HVC - Hospital Vera Cruz (SP) — Prova 2025
Homem, de 23 anos de idade, procurou o ambulatório com queixa de irritabilidade, perda de peso de 2kg no último mês, episódios frequentes de diarreia e dificuldade para dormir. Nega comorbidades e afirma que sua rotina diária não mudou recentemente. Ao exame, apresenta pressão arterial de 130x88mmHg, frequência cardíaca de 110bpm, sudorese em mãos e tireoide discretamente aumentada, porém indolor à palpação. Não há sinais de exoftalmia ou edema palpebral. Sem outras alterações. Os exames laboratoriais evidenciaram: TSH 0,05µUI/mL (Referência: 0,4 - 4,0µUI/mL) e T4L 3ng/dL (Referência: 0,8 - 1,8ng/dL). A cintilografia de tireoide pode ser vista na imagem a seguir: Qual é o diagnóstico mais provável para o quadro da paciente?
Tireotoxicose com tireoide indolor e TSH ↓ T4L ↑ → provável tireoidite (silenciosa/Hashimoto), cintilografia com captação ↓.

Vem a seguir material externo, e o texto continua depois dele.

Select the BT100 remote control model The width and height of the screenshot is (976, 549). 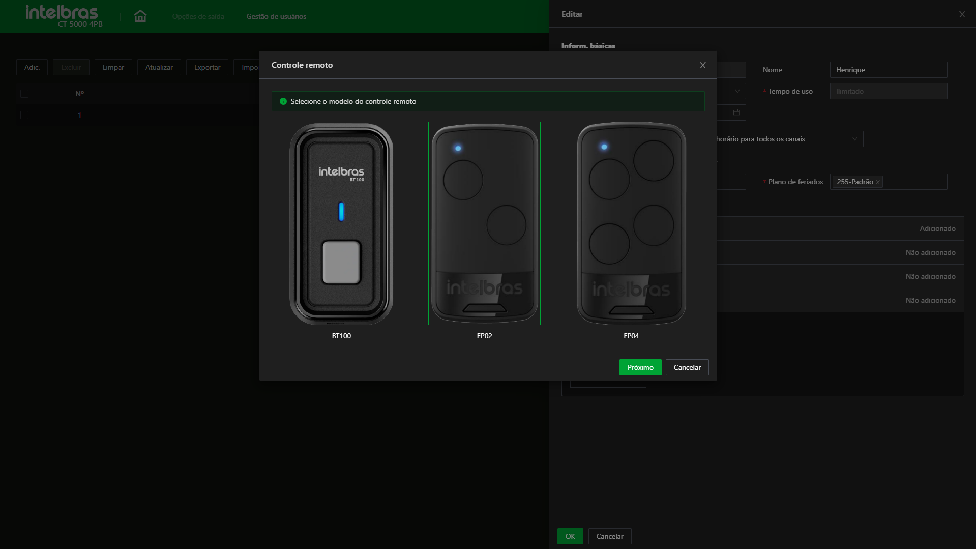point(341,224)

A tireotoxicose com tireoide indolor e exames laboratoriais de TSH suprimido e T4L elevado sugere uma tireoidite (silenciosa ou fase inicial de Hashimoto), que se diferencia da Doença de Graves pela ausência de oftalmopatia e, crucialmente, pela baixa captação na cintilografia de tireoide.
A tireotoxicose é uma síndrome clínica causada pelo excesso de hormônios tireoidianos circulantes, que pode ser decorrente de diversas etiologias, incluindo a Doença de Graves, adenoma tóxico, bócio multinodular tóxico e as tireoidites. As tireoidites são inflamações da glândula tireoide que podem liberar hormônios pré-formados, causando uma fase transitória de tireotoxicose. A tireoidite silenciosa (ou linfocítica indolor) e a fase tireotóxica da Tireoidite de Hashimoto são exemplos de tireoidites indolores que cursam com tireotoxicose. A fisiopatologia das tireoidites indolores envolve a destruição de folículos tireoidianos por um processo inflamatório (autoimune ou pós-viral), liberando hormônios tireoidianos pré-formados para a circulação. Isso leva a um quadro de tireotoxicose com TSH suprimido e T4L elevado. Diferentemente da Doença de Graves, não há estimulação da tireoide por anticorpos, e a glândula não está hiperfuncionante, o que se reflete em uma baixa captação de iodo radioativo na cintilografia. O diagnóstico é feito pela clínica de tireotoxicose, exames laboratoriais (TSH, T4L) e, crucialmente, pela cintilografia de tireoide, que mostra baixa captação. O tratamento da tireotoxicose por tireoidite é geralmente sintomático, com betabloqueadores para controlar os sintomas adrenérgicos (taquicardia, tremores). Diferentemente da Doença de Graves, não são indicados antitireoidianos (como metimazol ou propiltiouracil), pois a produção de hormônios não está aumentada. A fase tireotóxica é autolimitada, seguida por uma fase de hipotireoidismo e, eventualmente, recuperação ou hipotireoidismo permanente. O prognóstico é bom, mas o acompanhamento é necessário para monitorar a função tireoidiana. Pontos de atenção incluem a diferenciação precisa da Doença de Graves para evitar tratamentos desnecessários e potencialmente prejudiciais.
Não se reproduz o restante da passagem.